## What is required
Within the data below, copy each line where the string "settings" is found.

## Records
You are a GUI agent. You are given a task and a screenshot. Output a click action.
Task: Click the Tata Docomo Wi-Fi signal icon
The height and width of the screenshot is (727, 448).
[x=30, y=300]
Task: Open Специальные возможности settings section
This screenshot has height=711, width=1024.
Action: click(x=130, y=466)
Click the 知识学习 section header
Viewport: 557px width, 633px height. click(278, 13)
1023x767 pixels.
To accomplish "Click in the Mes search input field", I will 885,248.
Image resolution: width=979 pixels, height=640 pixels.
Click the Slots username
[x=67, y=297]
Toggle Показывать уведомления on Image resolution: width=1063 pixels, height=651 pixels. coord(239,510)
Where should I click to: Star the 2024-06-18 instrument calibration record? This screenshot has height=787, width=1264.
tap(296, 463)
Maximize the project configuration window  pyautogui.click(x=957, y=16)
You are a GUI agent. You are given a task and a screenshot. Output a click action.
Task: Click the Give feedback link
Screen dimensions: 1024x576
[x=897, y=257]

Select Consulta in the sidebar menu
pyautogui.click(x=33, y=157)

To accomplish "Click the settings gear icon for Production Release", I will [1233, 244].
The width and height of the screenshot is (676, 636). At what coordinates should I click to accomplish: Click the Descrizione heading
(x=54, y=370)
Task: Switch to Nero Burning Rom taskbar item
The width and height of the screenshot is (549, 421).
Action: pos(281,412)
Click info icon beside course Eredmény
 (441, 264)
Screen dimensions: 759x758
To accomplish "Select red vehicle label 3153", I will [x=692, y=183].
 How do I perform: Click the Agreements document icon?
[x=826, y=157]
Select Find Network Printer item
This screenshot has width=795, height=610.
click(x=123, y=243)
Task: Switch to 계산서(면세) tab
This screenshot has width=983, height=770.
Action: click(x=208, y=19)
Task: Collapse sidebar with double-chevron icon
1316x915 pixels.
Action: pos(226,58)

## Solution
Task: Open Специальные возможности settings section
To accomplish "Click the settings gear icon for Production Release", I will [1233, 244].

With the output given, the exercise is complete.